Exercise – Please repeat the records exactly. The pictures are to be left out.

Source records –
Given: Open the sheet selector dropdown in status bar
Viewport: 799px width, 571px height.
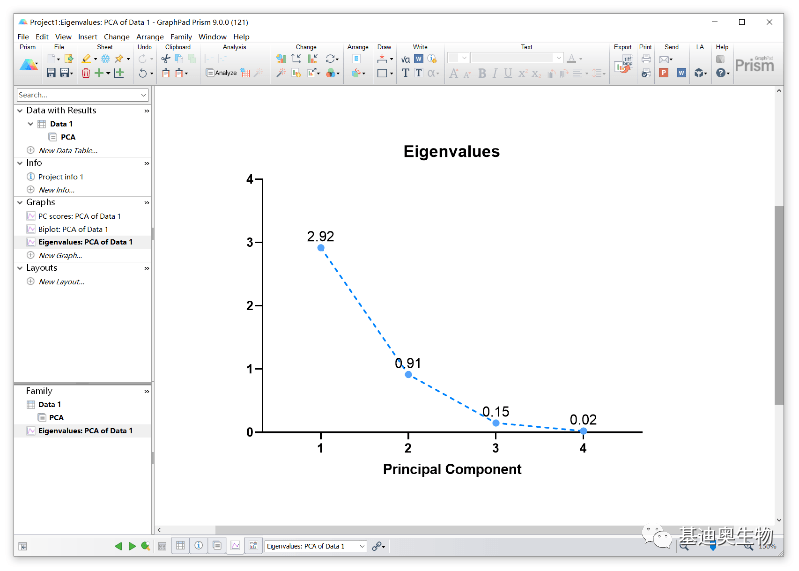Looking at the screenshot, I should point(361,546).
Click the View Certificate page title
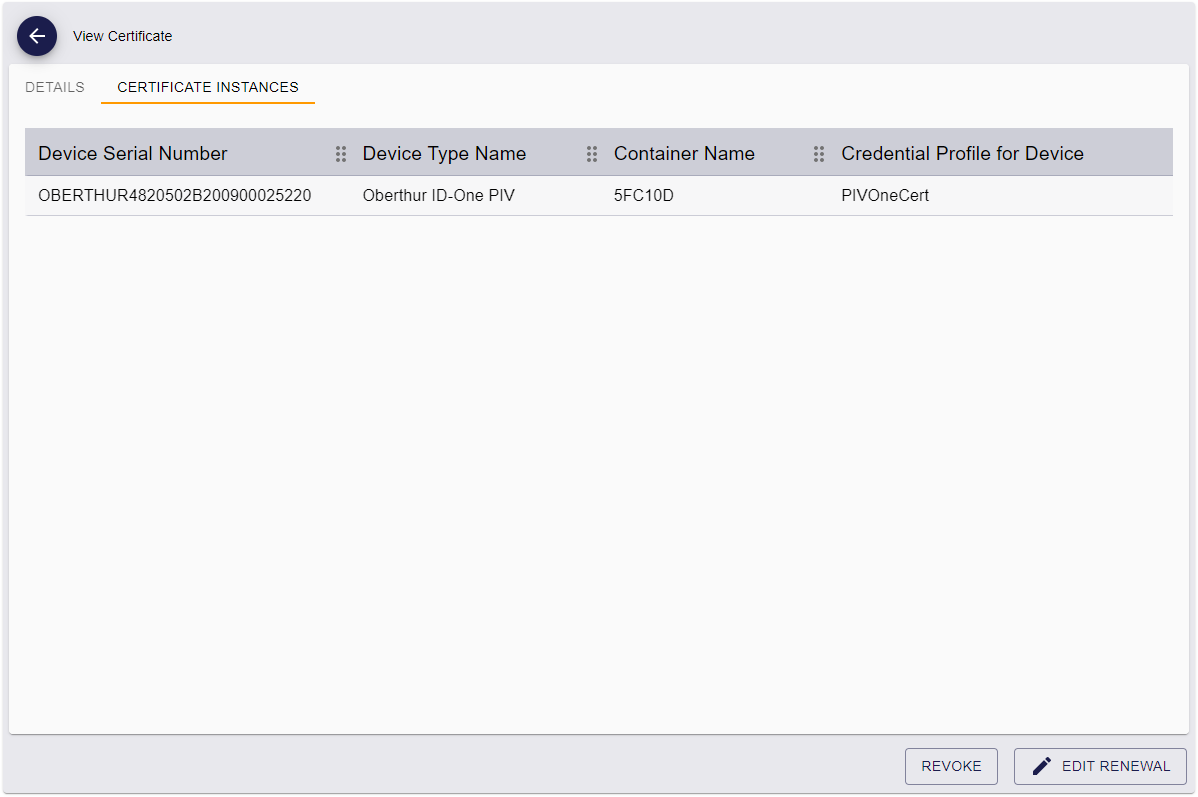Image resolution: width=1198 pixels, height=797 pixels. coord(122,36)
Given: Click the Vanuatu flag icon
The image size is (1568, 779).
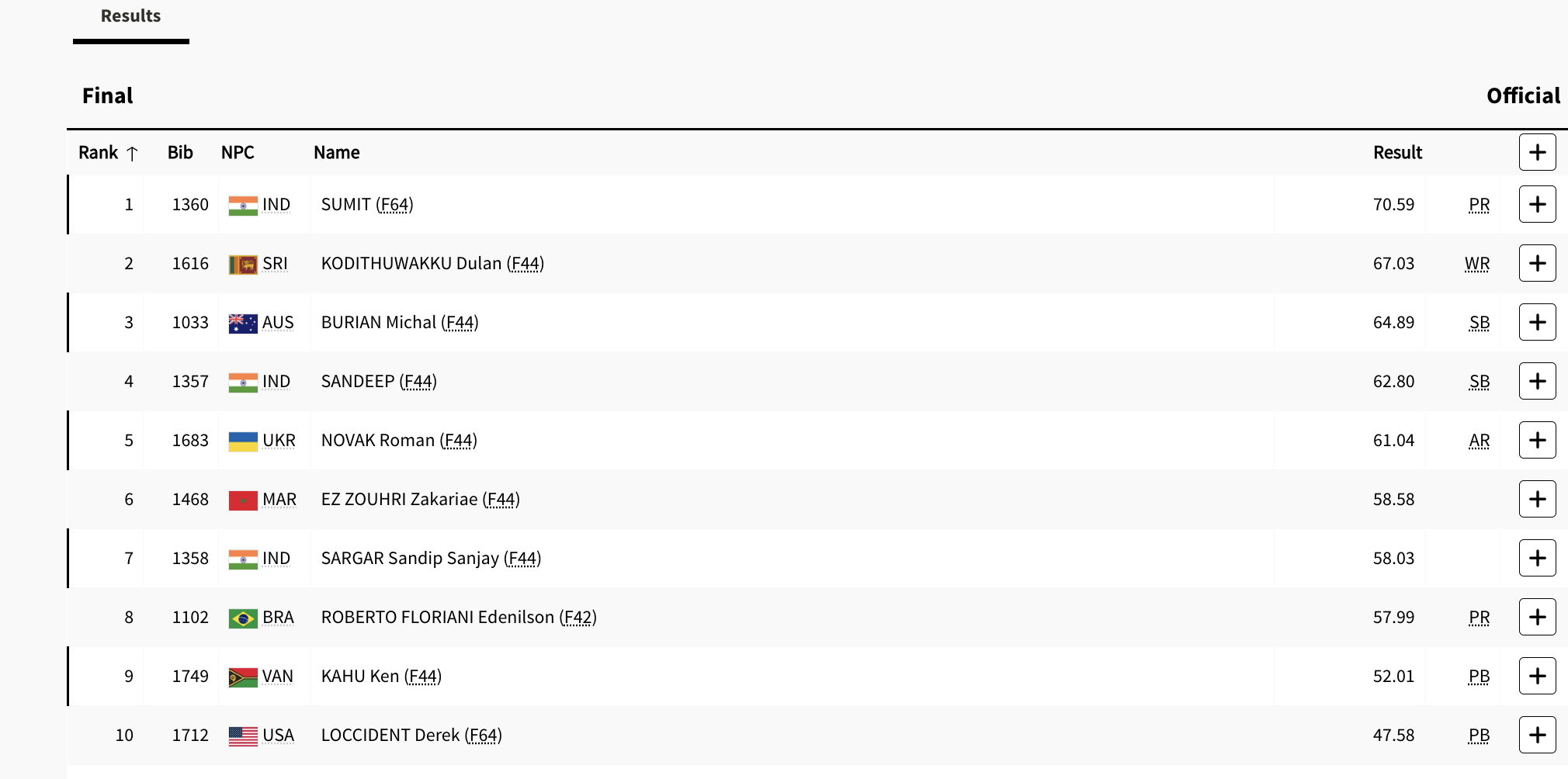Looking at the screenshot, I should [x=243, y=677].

Result below –
Given: Open the sheet selector dropdown in status bar
Viewport: 799px width, 571px height.
Looking at the screenshot, I should point(361,546).
Click the View Certificate page title
Image resolution: width=1198 pixels, height=797 pixels. coord(122,36)
Given: Click the Vanuatu flag icon
The image size is (1568, 779).
Looking at the screenshot, I should [x=243, y=677].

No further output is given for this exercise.